El villamelón cambia un equipo por otro; el sensato abandona a su primer amor y opta por una feliz orfandad. Ya no es secreto que yo de niño le iba al Cruz Azul. No me cansé de sus derrotas, como muchos piensan, sino de su fobia a la presión. Los niños cometen muchas idioteces por carecer de criterio (no es por nada que se les prohíbe fumar, beber, conducir, votar…) A ningún infante deberían permitirle ser cruzazulino hasta que tuviera la edad apropiada para asumir las consecuencias. Pero mientras habiten masoquistas en el planeta, seguirán existiendo cruzazulinos.
Cruz Azul trasciende la relatividad del tiempo, la probabilidad matemática y la lógica cartesiana. No hay una prueba científica que lo certifique, pero en un partido puede pasar todo, excepto que Cruz Azul se rebele ante su lúgubre destino. Jugadores, técnicos y hasta aficionados van y vienen pero el aura alrededor del club permanece. La desgracia azul es la única certeza que nos queda en el azaroso futbol mexicano. La única apuesta seria es ir en contra de Cruz Azul, eterno rehén de la tragicomedia.
Hoy, camino a su quinto liderato general desde 1998, el espejismo de un campeonato azul está otra vez puesto en marcha. Sus aficionados, tan habituados a la desgracia como a respirar, aun no aprendan que su equipo nació para fracasar. Esa es su razón de ser.

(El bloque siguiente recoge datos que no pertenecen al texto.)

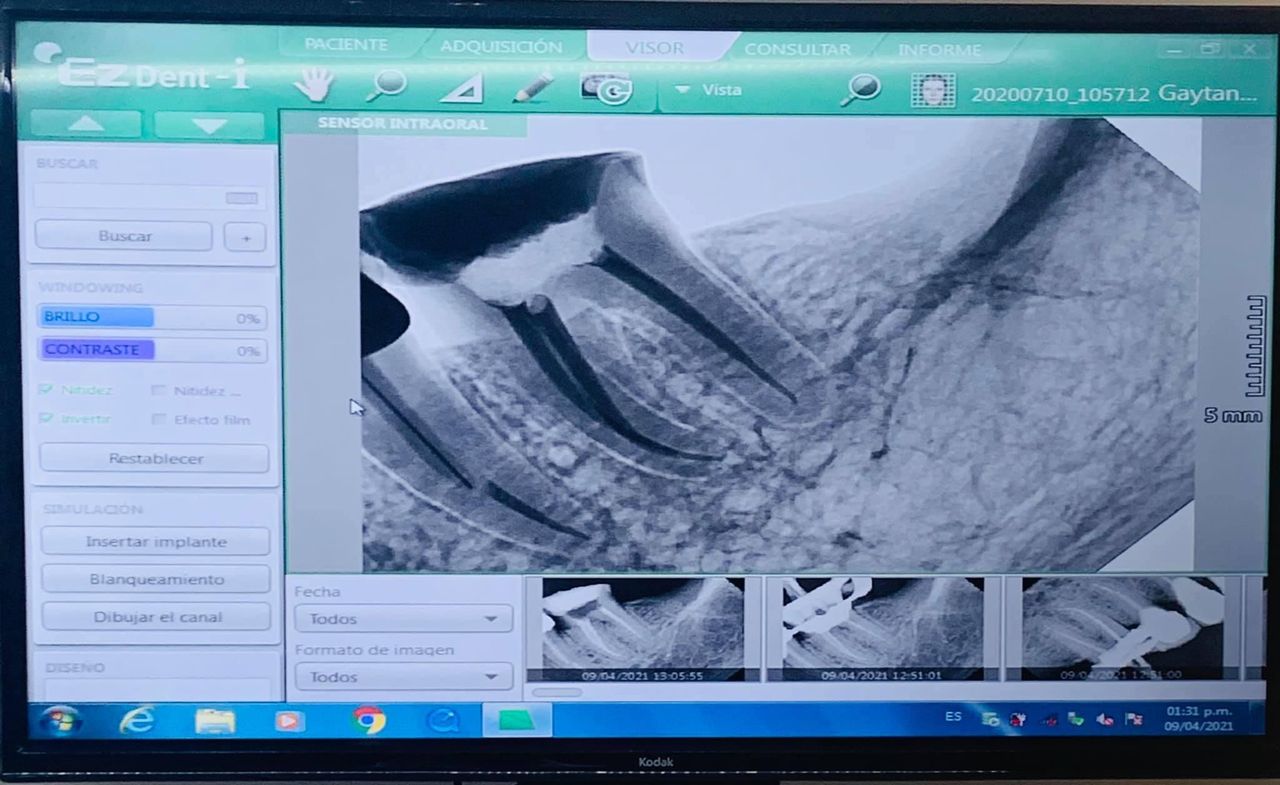Switch to the PACIENTE tab
Screen dimensions: 1280x785
(346, 45)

América es el club de los ricos, Chivas el de los pobres, Pumas el de los estudiantes, Atlas el del dizque buen futbol, Tigres el de la mejor afición, y todos los demás apelan al arraigo geográfico para sentirse únicos. Cruz Azul no es el equipo más ganador. No juega con puros mexicanos ni compra a los mejores extranjeros. No apuesta decididamente por la cantera ni tampoco por la cartera. No tiene un estadio grande ni hostil. Su afición no es la más numerosa ni la más ruidosa. No es el equipo de Hidalgo, ni el de la capital. Sólo algo lo hace especial. Todos los equipos mexicanos ganan de vez en cuando; si Cruz Azul lo hace esta vez, habrá perdido lo único que le hace diferente al resto.